## EXTRACTED TEXT
For my 3 dishes I chose braised short ribs, sauteed apples and leeks and whole wheat hearth bread. Before starting though, I needed to rehab a very sad dutch oven. The first step was to scrub out the remains of a 4 year old cobbler.

Afterwards, I sanded it down and gave it two seasoning coats with good old fashioned bacon fat.

I cooked the braised short ribs in smoking loon red zinfandel with onions, carrots, and garlic for the aromatics. For spices I added some dried marjoram and thyme from my garden and bay leaves. Flour, salt, pepper, and bacon fat rounded out the dish.

To show the real versatility of cast iron, it was time to build a fire in the backyard fire pit.

The dutch oven goes on the fire to warm up.

My backyard mis en place.

Searing the short ribs.

All the ingredients combined in the dutch oven and ready to simmer for a few hours.

The dutch oven with coals above and below. This is what campfire cooking is all about.

Now onto the sauteed apples and leeks. This dish is pretty simple with only 5 ingredients but the savoriness of the leeks combine well with the sweetness of the apples. I went with pink ladies which are by far my favorite apple.

I sauteed these on an electric stove with just a little butter.

The final dish was whole wheat hearth bread and I actually started the dough the day before. This is the one dish that I made to a recipe. I haven't done much baking before and it requires a lot more precision than braised meat. Really it's the only thing that I measured a single ingredient for.

Here it is in a greased cast iron skillet.

Cooking in the oven. The pan below adds steam to the oven to crisp up the top of the crust.

The crumb shot. It was hard to photograph but the steam baked top and cast iron baked bottom crust were both a bit different making for a really great combination of textures. I hadn't tried cast iron bread before and I would definitely try this one again.

The finished meal.

The braised short ribs turned out a little blacker than they typically do when I bake them in a glass pan so I was a bit nervous that I'd overcooked them. When I bit into the first one, it was perfect. The black was caramelized wine sauce and I think that it was a marked improvement over the more gravy like sauce that I usually get from this dish.

Finally, me enjoying the meal with a nice glass or red zinfandel and some butter slathered on my bread.

## DATA

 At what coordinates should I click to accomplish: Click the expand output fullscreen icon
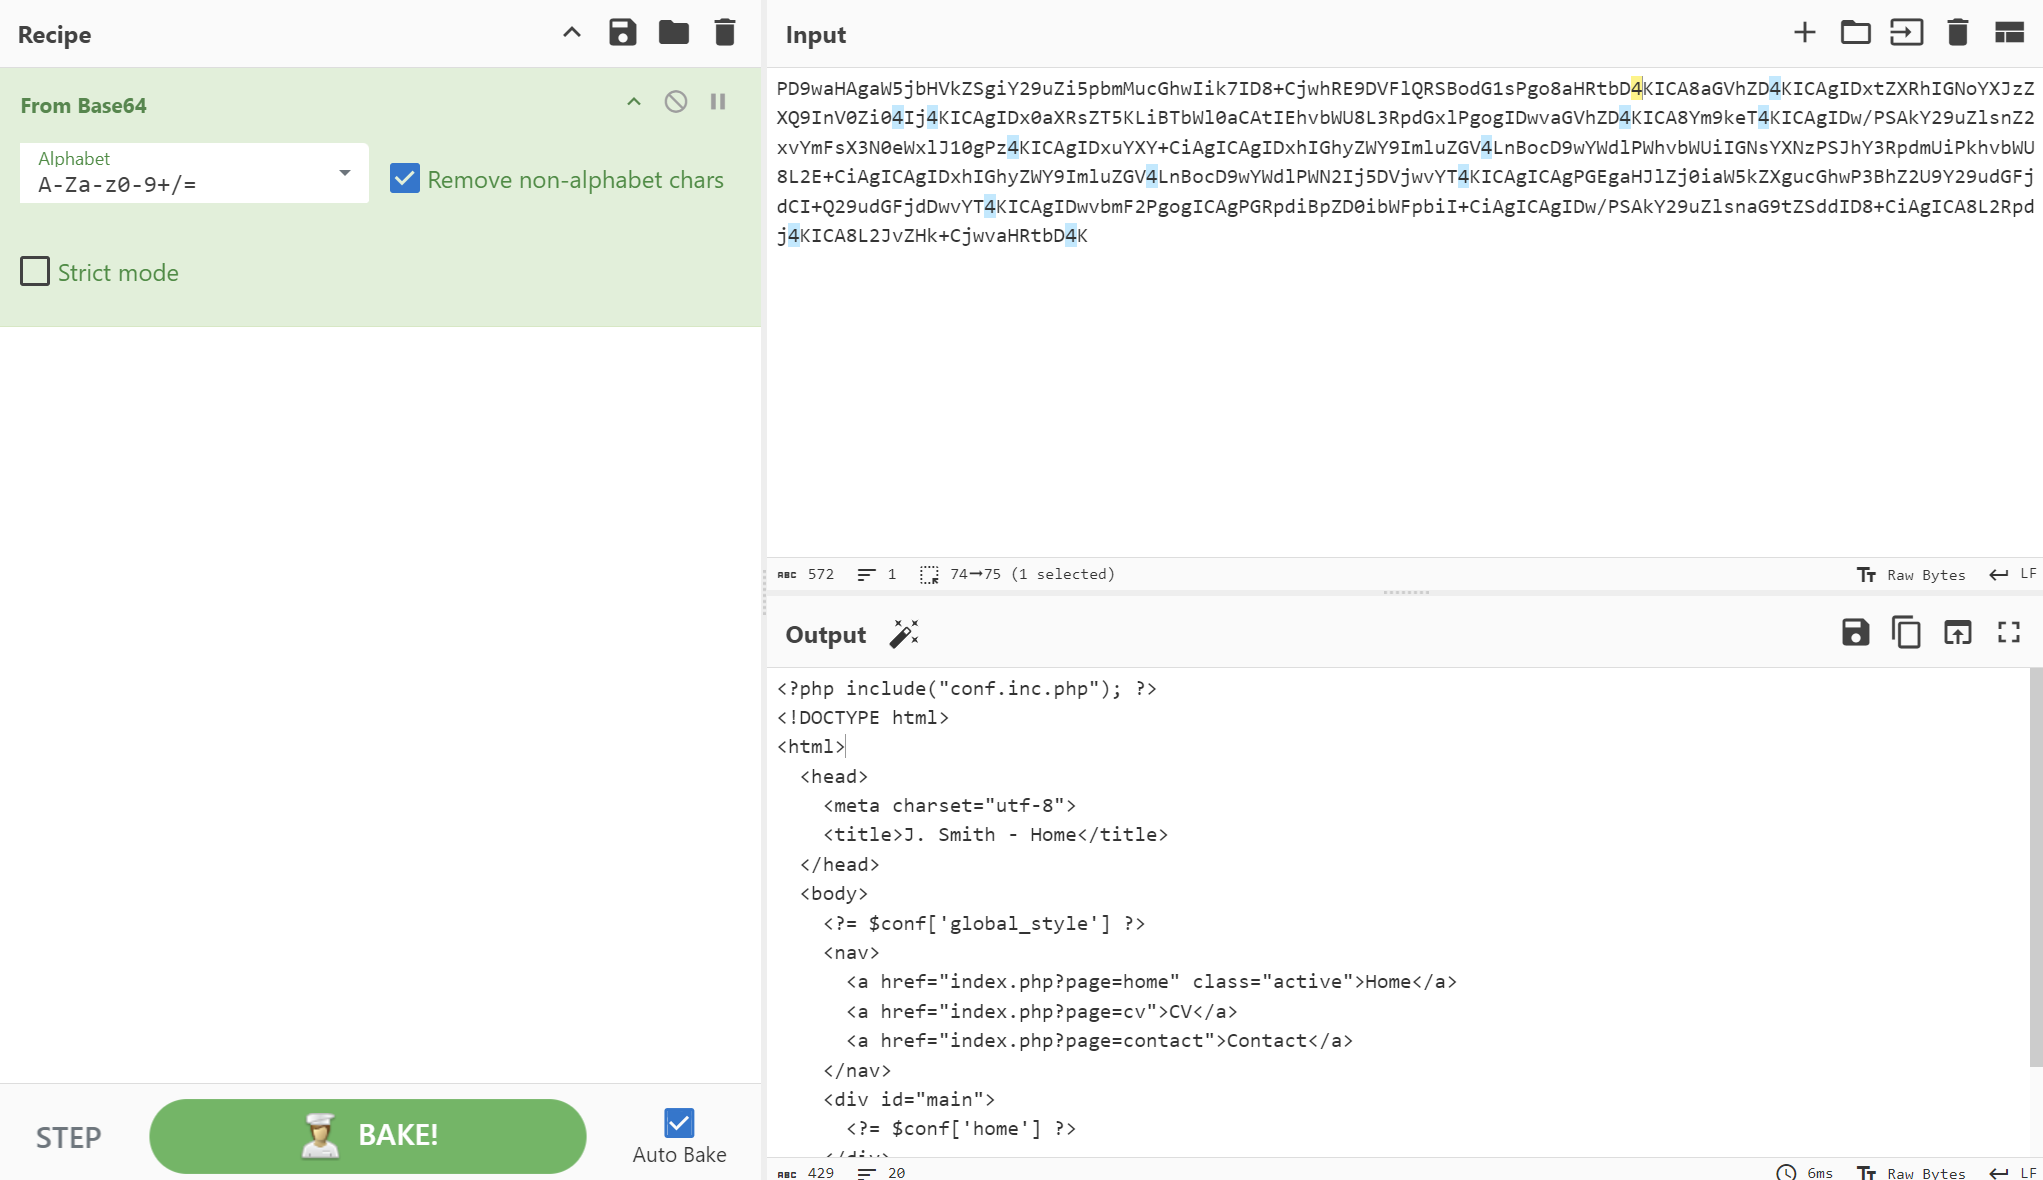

## PROBLEM SET
a) List the aromatics that the cast iron cooking post says were cooked with the braised short ribs.
b) According to the cast iron cooking post, which apple variety went into the sauteed apples and leeks?

## OUTPUTS FOR THE TASKS
a) Onions, carrots, and garlic.

b) Pink ladies.